29
Gently Embracing Different Regular Expression Approaches in Ruby
This morning I was pairing with a fellow developer, and we had a small coding task we needed to complete.
Namely we needed to convert the following duration structures into their respective number of seconds.
- 1h4m2s :: 3842 seconds
- 1m :: 60 seconds
- 1s2m :: 121 seconds
- 1d :: 0 seconds (we don’t map the day unit to seconds)
- 10 :: 10 seconds
This was a small and concrete task to fix a bug on Forem. The problem was nestled inside of a Ruby object and to test required spinning up that entire context.
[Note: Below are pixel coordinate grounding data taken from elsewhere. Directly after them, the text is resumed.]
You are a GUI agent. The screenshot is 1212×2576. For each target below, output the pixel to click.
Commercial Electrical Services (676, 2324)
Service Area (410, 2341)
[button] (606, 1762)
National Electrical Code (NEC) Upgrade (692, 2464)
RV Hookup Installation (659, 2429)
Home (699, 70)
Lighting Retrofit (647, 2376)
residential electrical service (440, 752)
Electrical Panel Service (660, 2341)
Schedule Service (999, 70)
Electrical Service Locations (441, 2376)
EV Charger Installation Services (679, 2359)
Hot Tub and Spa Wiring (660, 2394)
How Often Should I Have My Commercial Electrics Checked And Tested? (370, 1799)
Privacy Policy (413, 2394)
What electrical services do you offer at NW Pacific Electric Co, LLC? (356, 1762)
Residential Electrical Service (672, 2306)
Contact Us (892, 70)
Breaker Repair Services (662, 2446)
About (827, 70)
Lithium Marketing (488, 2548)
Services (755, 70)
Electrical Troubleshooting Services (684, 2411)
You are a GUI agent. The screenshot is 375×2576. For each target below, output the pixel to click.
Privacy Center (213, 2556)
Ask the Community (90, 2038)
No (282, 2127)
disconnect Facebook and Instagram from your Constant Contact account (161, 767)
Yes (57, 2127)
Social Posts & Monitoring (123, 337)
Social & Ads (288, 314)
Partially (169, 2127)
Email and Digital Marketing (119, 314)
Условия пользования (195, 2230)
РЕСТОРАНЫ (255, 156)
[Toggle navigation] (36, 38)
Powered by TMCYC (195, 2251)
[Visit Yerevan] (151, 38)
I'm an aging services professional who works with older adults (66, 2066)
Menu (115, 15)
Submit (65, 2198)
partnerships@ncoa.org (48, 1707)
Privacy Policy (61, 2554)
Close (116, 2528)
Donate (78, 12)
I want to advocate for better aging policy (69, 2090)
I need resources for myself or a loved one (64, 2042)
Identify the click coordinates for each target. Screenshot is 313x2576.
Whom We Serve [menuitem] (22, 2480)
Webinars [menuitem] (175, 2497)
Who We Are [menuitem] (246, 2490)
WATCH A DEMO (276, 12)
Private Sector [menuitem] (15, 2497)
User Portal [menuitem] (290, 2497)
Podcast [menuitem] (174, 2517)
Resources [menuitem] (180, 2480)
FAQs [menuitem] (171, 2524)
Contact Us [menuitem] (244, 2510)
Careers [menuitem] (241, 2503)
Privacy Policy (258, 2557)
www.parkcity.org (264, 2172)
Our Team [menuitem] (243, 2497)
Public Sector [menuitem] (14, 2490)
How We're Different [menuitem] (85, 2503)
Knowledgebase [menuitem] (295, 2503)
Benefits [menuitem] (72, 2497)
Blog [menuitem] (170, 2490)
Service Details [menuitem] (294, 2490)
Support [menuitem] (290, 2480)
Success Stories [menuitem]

What I proposed during our pairing session was to jump out of the existing code base and poke at the problem without all of that mega-context. I wrote up a gist of the pure
What that looked like was me creating a plain old Ruby file (e.g., parsing-an-encoded-string.rb
), and setting up the conditions that I wanted to test.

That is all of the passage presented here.